Pat Heber of Garden City pitches during a Nassau baseball game...

Pat Heber of Garden City pitches during a Nassau baseball game against host MacArthur on Monday. Credit: Dawn McCormick

Garden City took off at the perfect time last season. The Trojans didn’t stop winning until a Nassau championship and a Long Island championship had become their prize possessions.

This team is hoping to create a baseball sequel along those lines and emerge out of a deep Class A.

The Trojans opened their final regular-season series Monday by stopping Nassau A-I champ MacArthur’s nine-game winning streak and extending their own to four. Senior lefthander Pat Heber allowed just two earned runs and three hits and fanned 10 across seven innings in a 7-4 road victory.

“We’re not the strongest team in the conference, as people say, but we’re heating up right now,” Heber said. “The bats are getting going. The pitchers are throwing strikes. So we’re excited to make another playoff run.”

They’re now 12-5 overall and 12-4 in A-I.

“I like our group of boys,” Trojans coach Dave Izzo said. “They come; they work hard. We have some things we need to get better at. We hope to get hot at the right time like last year.”

MacArthur (15-2, 15-1) has been hot all year. Their starting pitching has been outstanding. Sophomore lefty Tyler Bonsignore hadn’t allowed a run in winning his five previous starts before the Trojans tagged him for four runs, three of them earned, and 10 hits in five innings.

“I feel good about our chances,” Generals coach Steve Costello said. “ . . . There are so many teams in the [Nassau] A classification, not just so many teams, but so many quality teams.
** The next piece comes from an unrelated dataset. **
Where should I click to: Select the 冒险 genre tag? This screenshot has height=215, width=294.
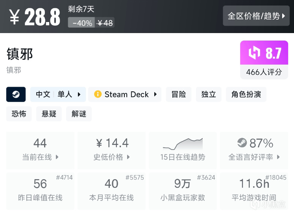point(179,95)
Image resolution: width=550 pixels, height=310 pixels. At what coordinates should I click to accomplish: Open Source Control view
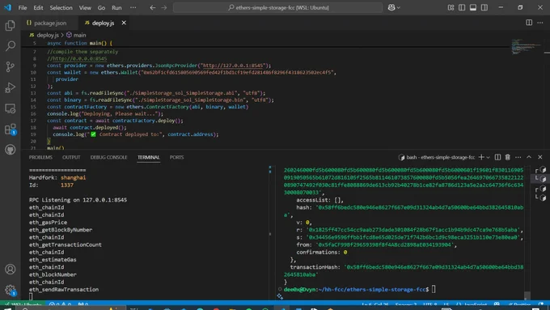[11, 66]
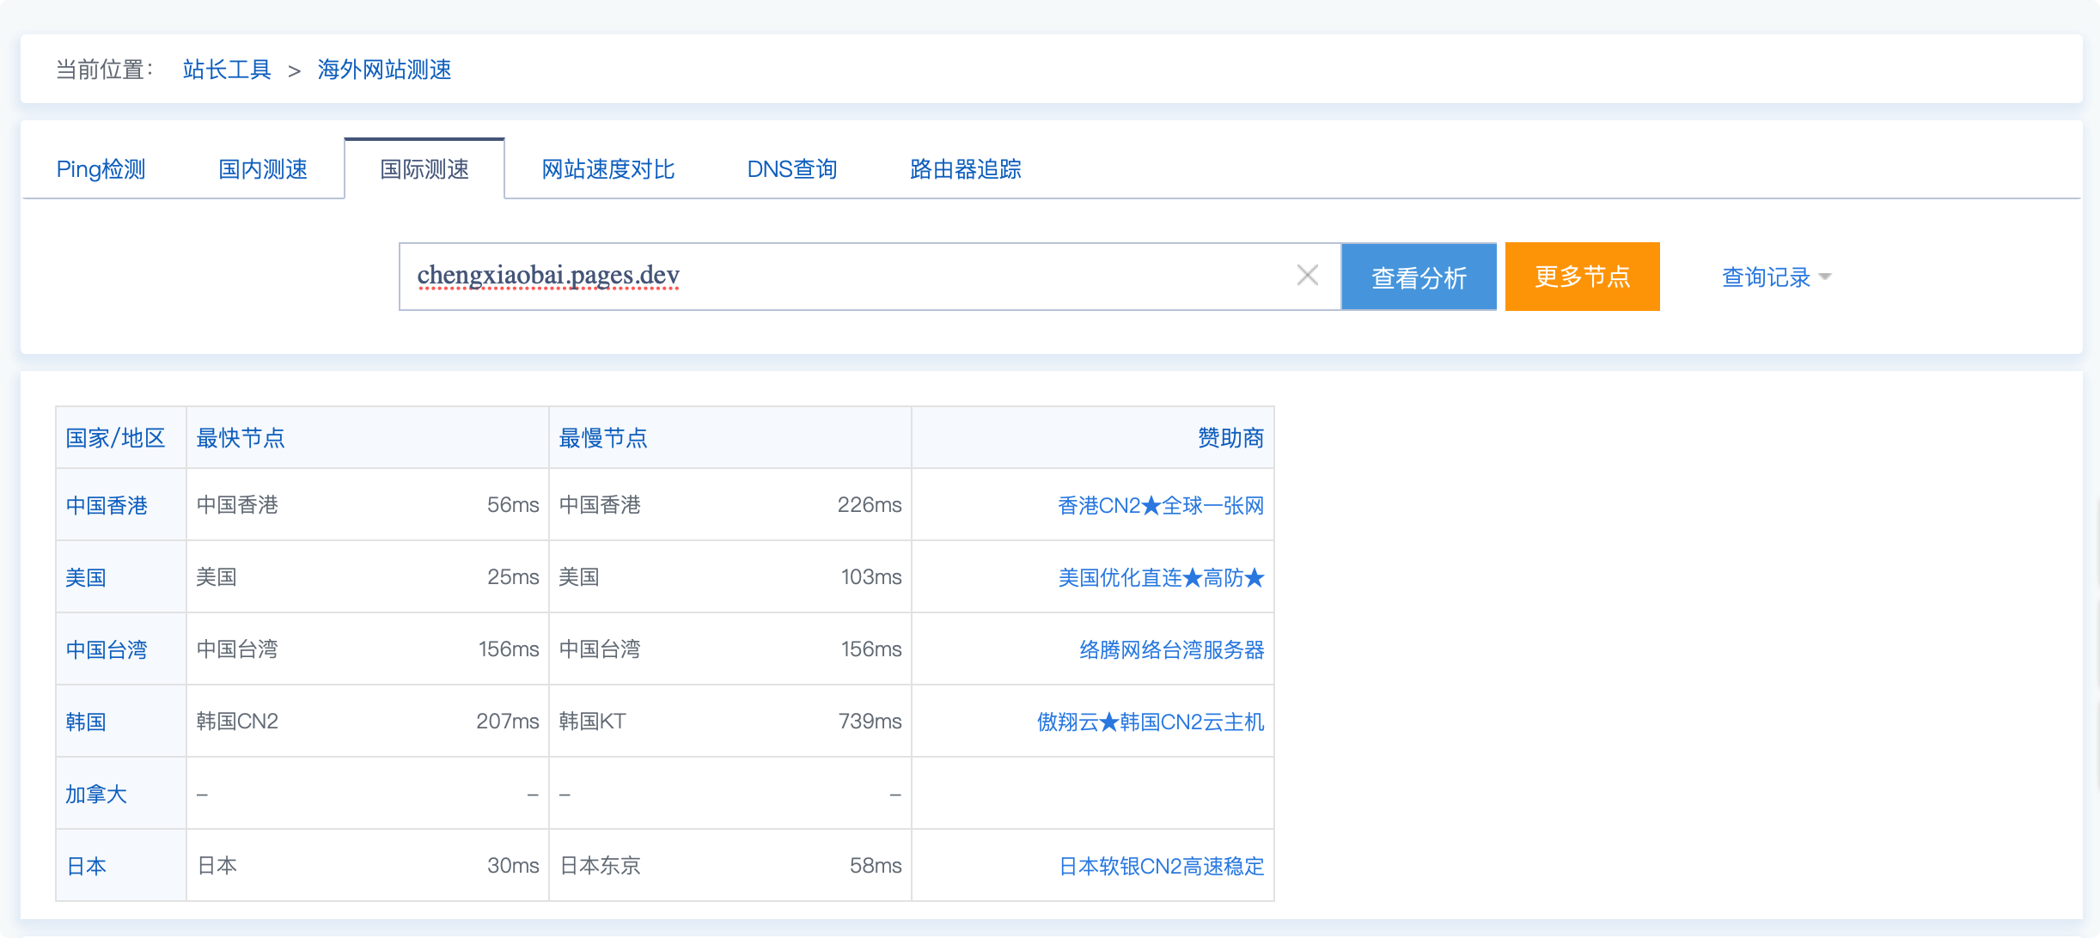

We’re going to have to play really well.”

Bonsignore finally yielded his first run of the season in the third, although he wasn’t helped by the wind blowing out. Peter Halloran and Braden Soutar (three hits) delivered consecutive triples to center.

Garden City scored another in the fourth and made it 4-0 in the fifth on an RBI double by Heber and an error.

Heber (4-1) owned a no-hitter for 4 2⁄3 . Then Joe Thatcher doubled. MacArthur collected its other two hits and two runs in the inning.

But the Trojans made it 5-2 in the sixth and 7-2 in the seventh after a two-run triple by Jack Fanning. Heber surrendered two unearned runs before closing it out.

“We were sloppy, but they played well,” Costello said. “Their kid threw a really nice game.”